<<<<

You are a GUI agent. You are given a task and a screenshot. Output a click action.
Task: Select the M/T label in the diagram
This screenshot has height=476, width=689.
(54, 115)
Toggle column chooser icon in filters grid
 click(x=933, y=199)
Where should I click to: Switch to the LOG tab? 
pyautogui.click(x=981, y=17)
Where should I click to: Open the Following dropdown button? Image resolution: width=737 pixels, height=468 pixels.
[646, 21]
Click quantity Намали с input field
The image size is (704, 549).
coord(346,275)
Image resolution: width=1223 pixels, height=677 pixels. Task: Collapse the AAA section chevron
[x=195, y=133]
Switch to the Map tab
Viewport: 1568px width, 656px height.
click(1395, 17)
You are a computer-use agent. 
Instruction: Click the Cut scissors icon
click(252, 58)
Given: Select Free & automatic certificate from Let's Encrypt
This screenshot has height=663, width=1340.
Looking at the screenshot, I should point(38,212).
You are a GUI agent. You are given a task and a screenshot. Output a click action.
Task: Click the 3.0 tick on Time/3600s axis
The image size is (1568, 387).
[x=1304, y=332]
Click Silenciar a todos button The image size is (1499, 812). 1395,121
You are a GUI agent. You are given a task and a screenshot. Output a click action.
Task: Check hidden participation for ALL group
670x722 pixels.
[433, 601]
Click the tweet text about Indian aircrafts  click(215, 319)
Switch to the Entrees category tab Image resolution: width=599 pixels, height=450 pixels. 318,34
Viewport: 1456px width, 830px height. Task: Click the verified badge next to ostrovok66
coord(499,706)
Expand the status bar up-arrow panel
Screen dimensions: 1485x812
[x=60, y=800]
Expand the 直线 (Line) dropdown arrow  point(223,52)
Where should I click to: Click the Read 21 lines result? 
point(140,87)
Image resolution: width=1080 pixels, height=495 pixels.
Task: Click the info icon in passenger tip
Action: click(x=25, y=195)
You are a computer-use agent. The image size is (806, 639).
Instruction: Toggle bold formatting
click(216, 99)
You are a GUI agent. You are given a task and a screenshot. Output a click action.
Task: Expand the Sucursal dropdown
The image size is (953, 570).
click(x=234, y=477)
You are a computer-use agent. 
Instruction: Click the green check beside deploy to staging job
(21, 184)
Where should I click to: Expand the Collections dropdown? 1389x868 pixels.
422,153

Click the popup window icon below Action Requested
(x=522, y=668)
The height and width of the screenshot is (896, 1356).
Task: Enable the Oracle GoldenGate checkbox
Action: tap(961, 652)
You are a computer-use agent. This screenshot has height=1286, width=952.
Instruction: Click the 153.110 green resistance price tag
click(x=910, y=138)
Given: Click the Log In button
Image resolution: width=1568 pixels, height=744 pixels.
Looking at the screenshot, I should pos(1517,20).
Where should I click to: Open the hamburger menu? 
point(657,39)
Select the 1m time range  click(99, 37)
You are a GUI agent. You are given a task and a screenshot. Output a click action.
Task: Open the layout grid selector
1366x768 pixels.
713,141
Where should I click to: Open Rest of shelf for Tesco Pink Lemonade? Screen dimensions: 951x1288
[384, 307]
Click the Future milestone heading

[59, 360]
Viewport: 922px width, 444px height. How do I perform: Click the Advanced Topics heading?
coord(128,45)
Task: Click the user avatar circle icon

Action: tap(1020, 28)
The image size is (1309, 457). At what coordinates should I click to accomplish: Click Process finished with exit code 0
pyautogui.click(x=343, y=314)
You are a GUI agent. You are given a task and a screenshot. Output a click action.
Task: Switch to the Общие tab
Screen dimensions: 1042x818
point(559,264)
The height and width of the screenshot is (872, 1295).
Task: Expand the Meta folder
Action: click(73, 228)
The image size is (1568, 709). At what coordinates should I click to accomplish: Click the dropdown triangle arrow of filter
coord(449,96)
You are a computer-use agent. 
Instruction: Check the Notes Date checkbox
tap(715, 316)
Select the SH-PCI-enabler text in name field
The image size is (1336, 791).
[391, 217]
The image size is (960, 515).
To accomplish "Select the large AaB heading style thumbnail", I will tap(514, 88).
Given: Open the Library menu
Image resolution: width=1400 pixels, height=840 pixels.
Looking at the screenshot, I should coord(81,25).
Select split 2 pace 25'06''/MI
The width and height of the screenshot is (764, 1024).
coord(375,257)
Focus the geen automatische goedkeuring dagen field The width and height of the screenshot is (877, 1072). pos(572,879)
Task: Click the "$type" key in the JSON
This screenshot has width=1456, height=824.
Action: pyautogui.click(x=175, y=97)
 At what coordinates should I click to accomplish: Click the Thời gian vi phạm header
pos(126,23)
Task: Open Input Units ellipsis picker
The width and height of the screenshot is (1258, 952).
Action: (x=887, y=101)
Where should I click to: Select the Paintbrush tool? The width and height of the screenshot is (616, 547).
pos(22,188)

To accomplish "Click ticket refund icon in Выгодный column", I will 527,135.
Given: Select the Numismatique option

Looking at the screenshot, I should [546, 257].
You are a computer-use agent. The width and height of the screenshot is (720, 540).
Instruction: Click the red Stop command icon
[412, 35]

>>>>

Format the stretch from the line containing "Task: Open Input Units ellipsis picker" through the end of the items as a two-column CSV with the headers task and click. Give one row per item, with its text under task and its answer under click, each in a single quoted field and with line breaks replaced by spaces.

▸ **FINISHED TASK**
task,click
"Task: Open Input Units ellipsis picker The width and height of the screenshot is (1258, 952).","Action: (x=887, y=101)"
"Where should I click to: Select the Paintbrush tool? The width and height of the screenshot is (616, 547).","pos(22,188)"
"To accomplish ""Click ticket refund icon in Выгодный column"",","I will 527,135."
"Given: Select the Numismatique option","Looking at the screenshot, I should [546, 257]."
"You are a computer-use agent. The width and height of the screenshot is (720, 540). Instruction: Click the red Stop command icon","[412, 35]"